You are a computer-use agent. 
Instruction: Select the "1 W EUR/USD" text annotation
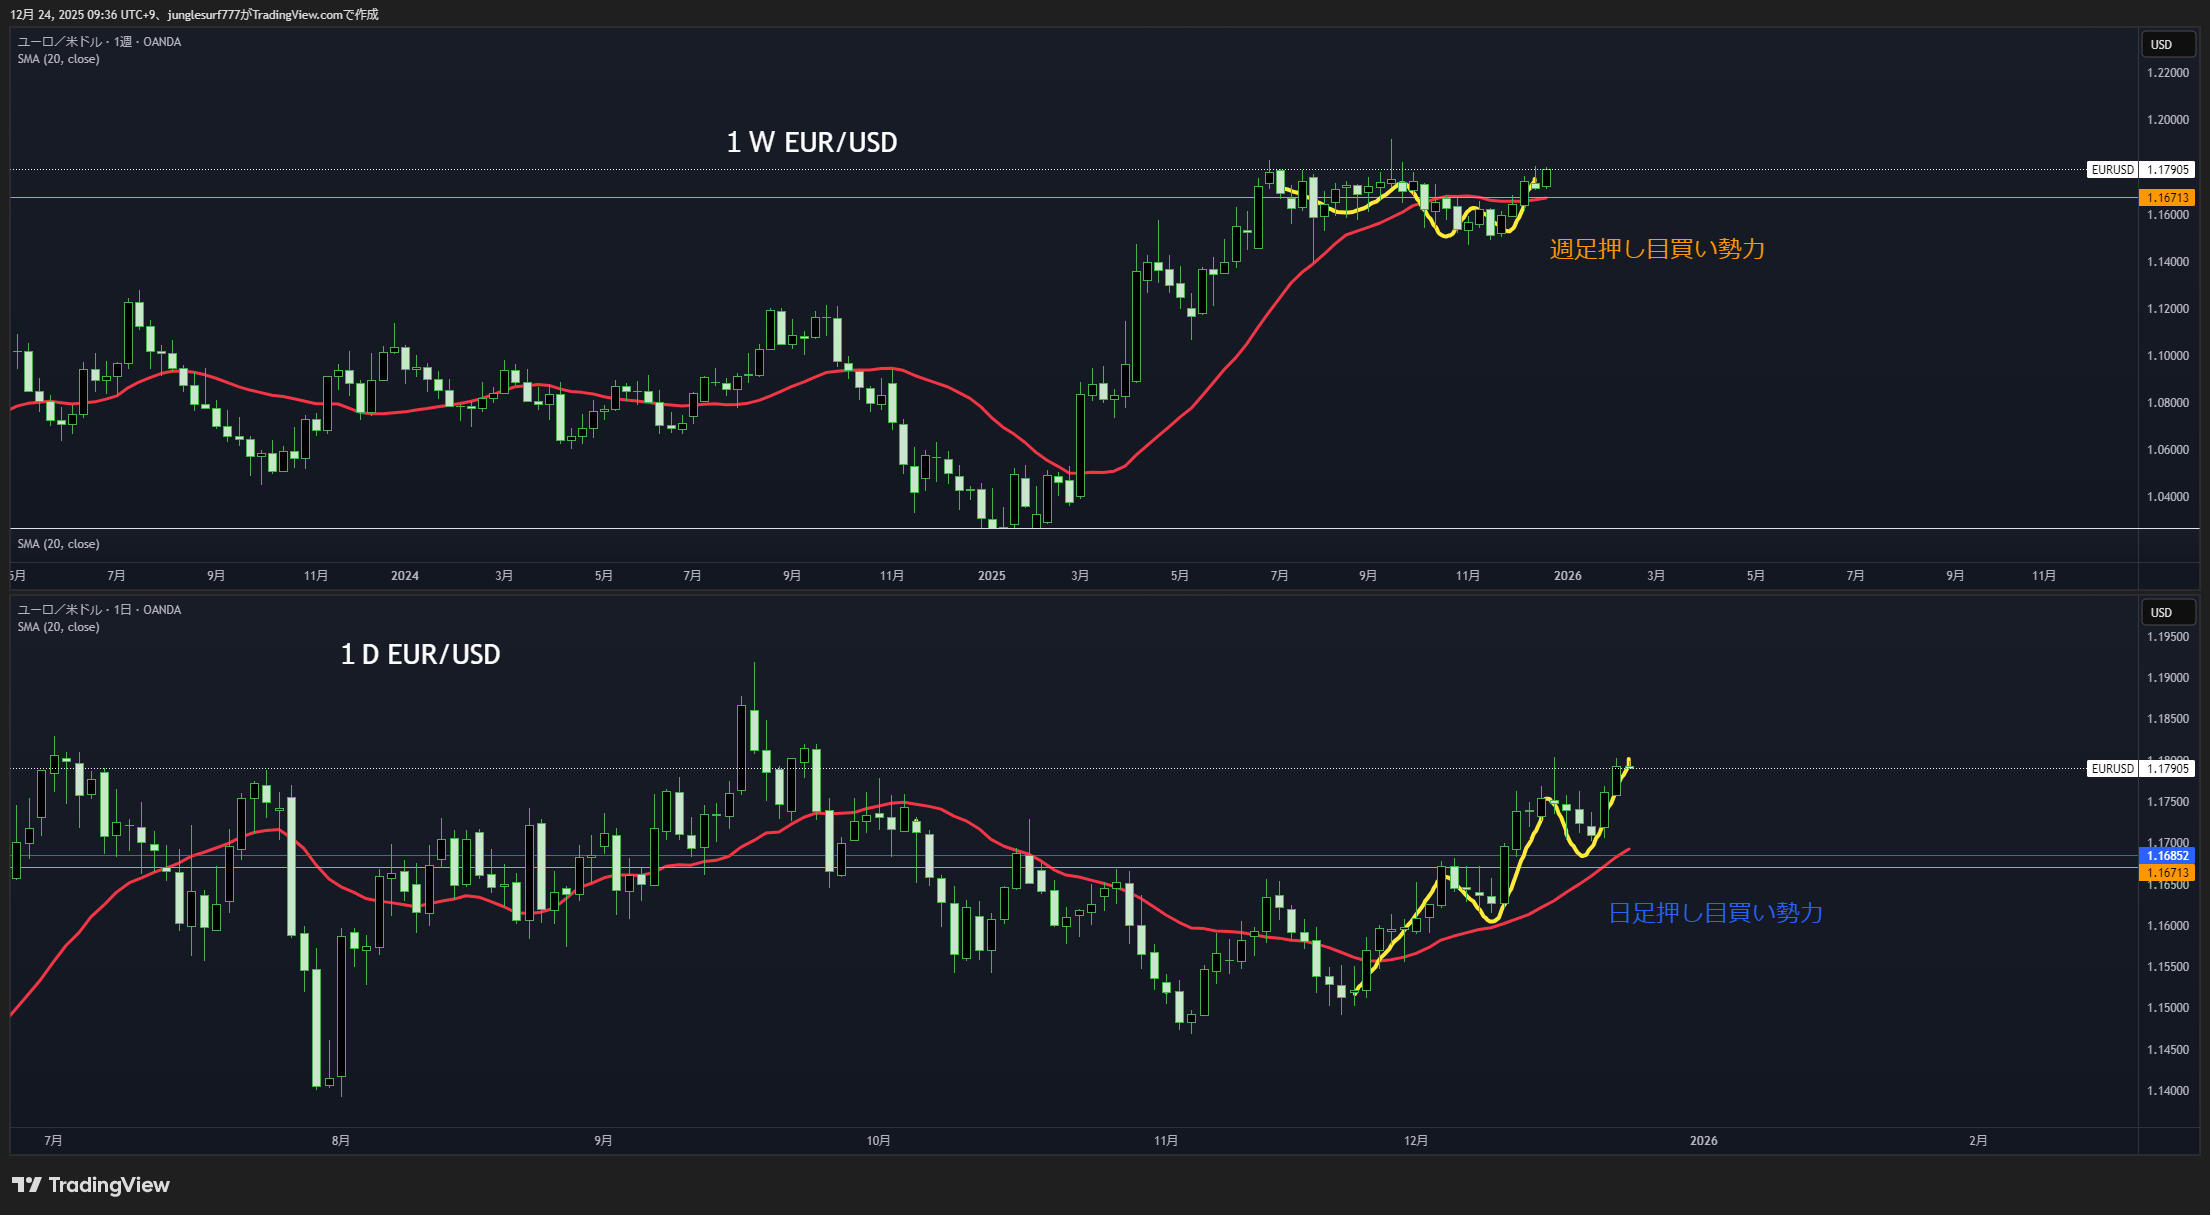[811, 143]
---
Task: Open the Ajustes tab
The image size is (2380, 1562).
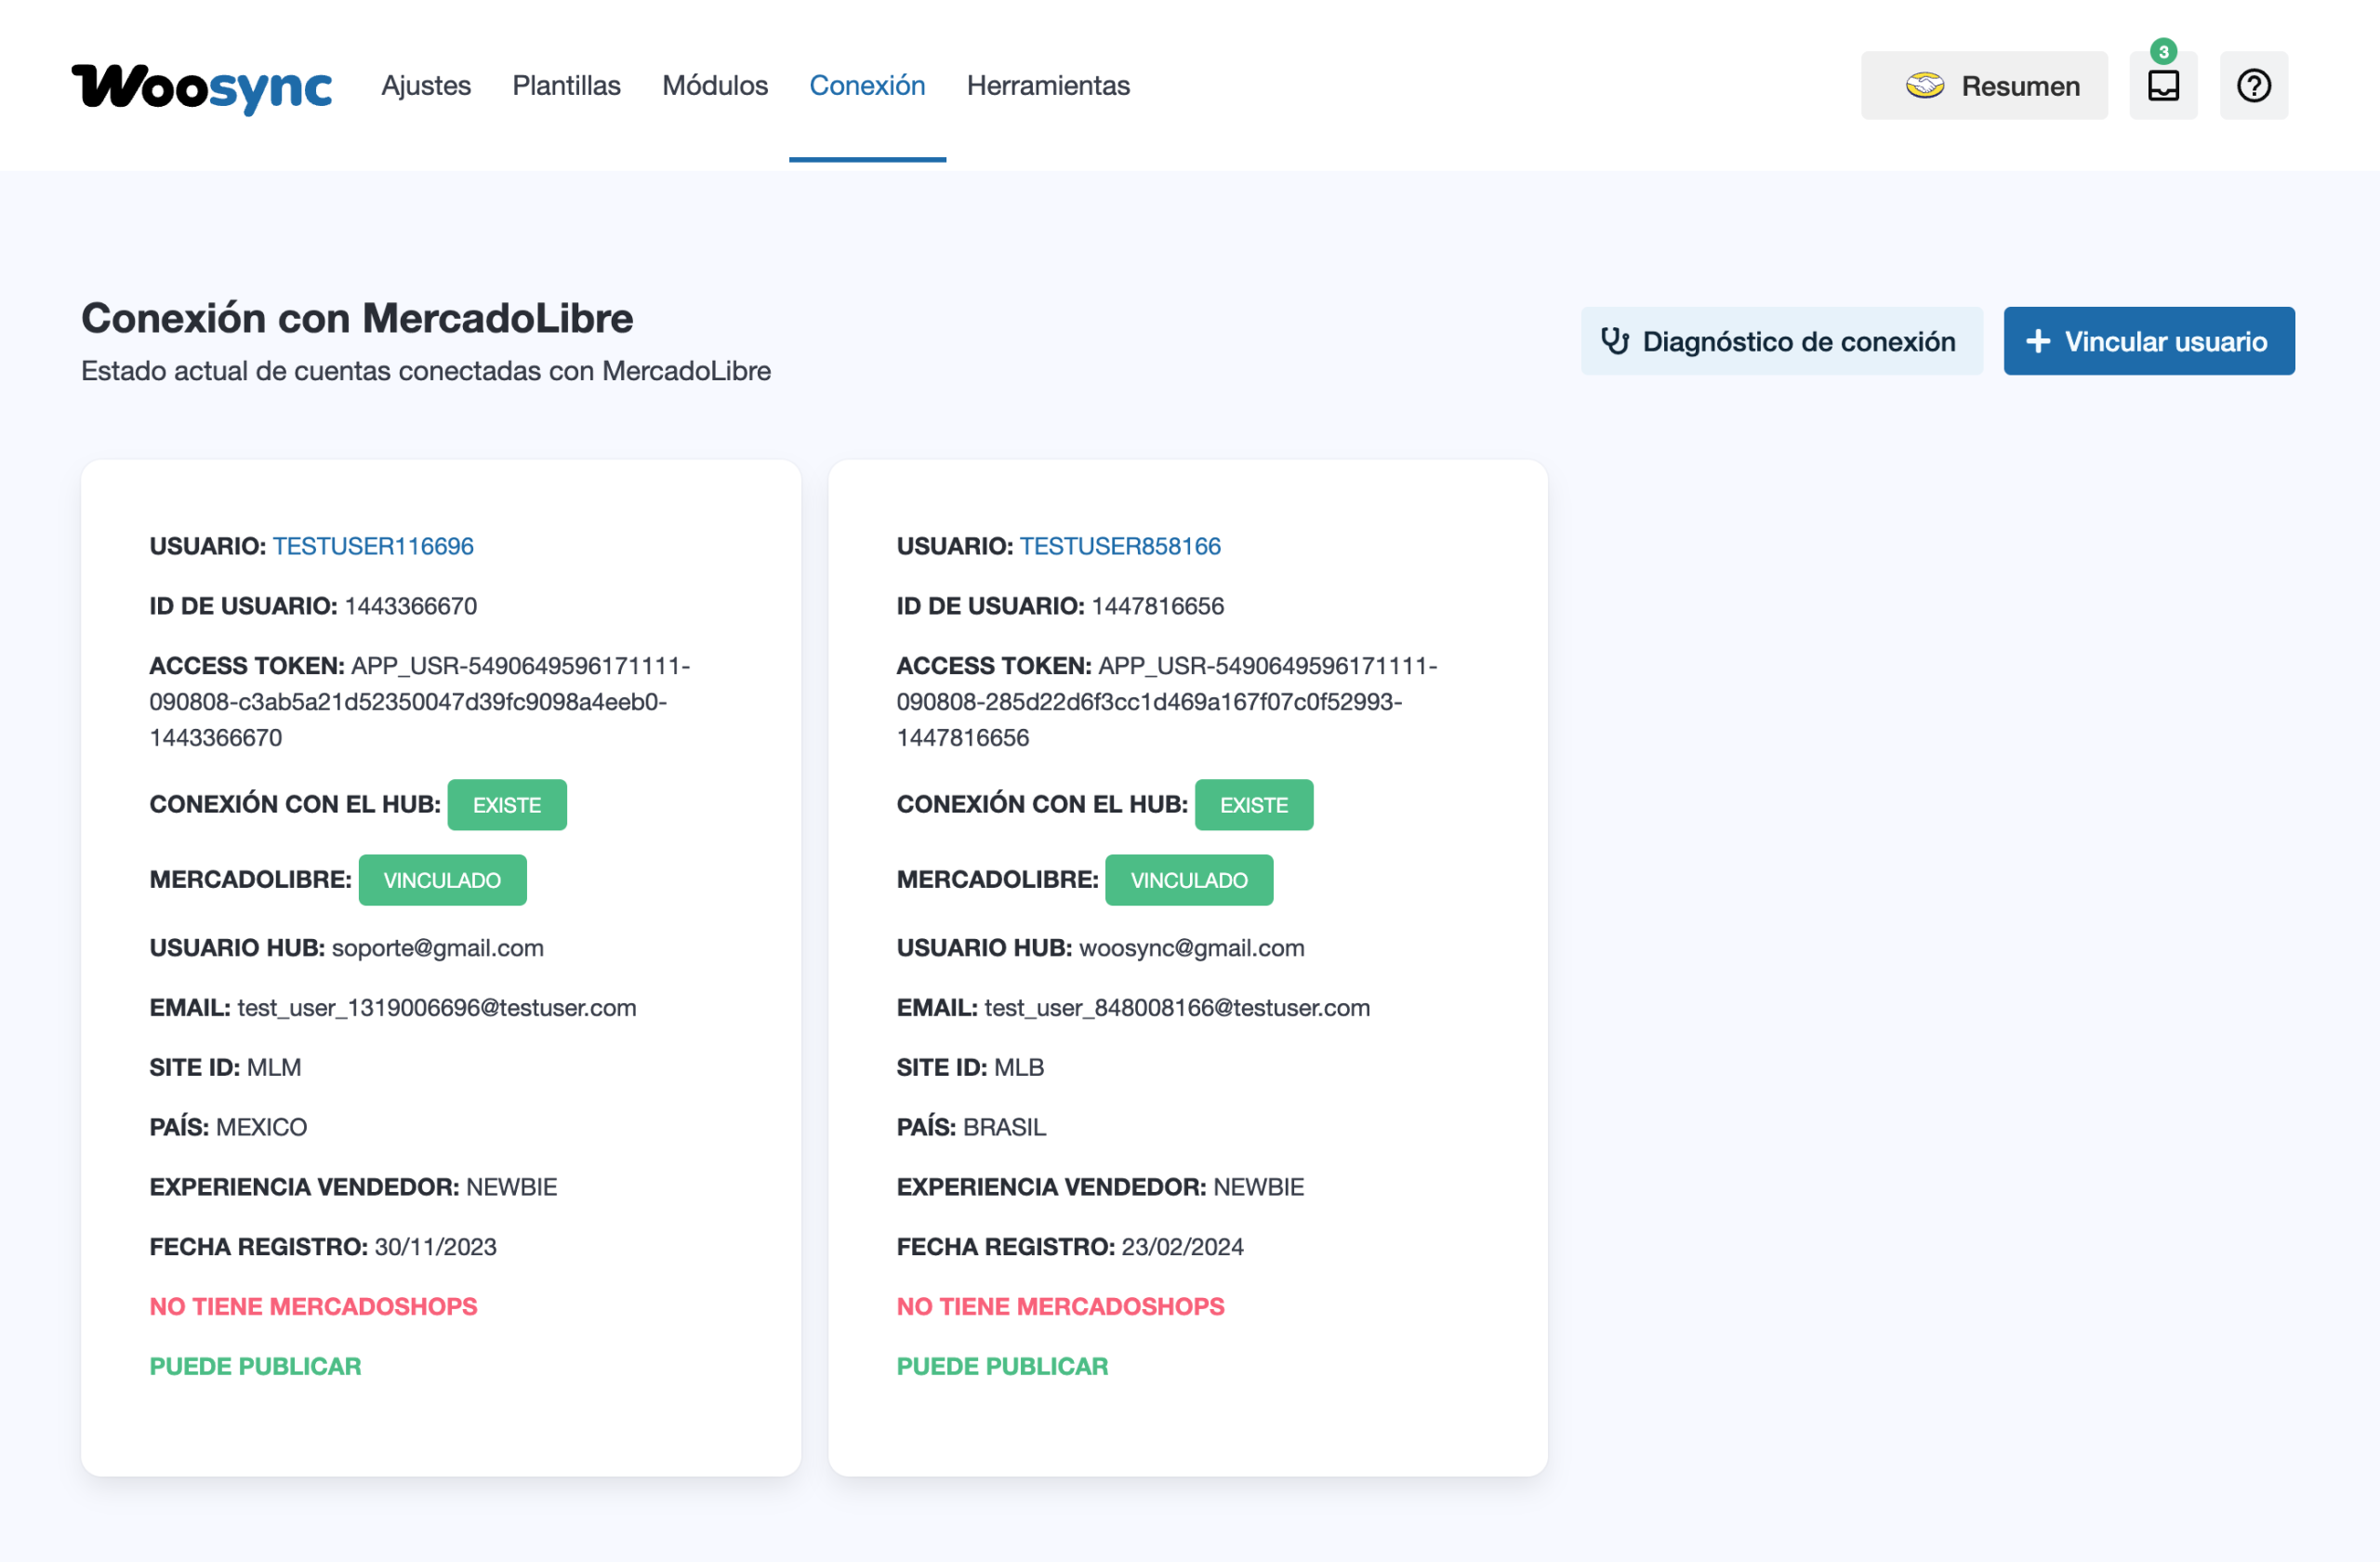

_Your goal_: Extract from the records above the lines from the one containing "Task: Open the Ajustes tab" to the one containing "The image size is (2380, 1562).", both lines included, exactly as they appear and with nothing else.

_Exercise response_:
Task: Open the Ajustes tab
The image size is (2380, 1562).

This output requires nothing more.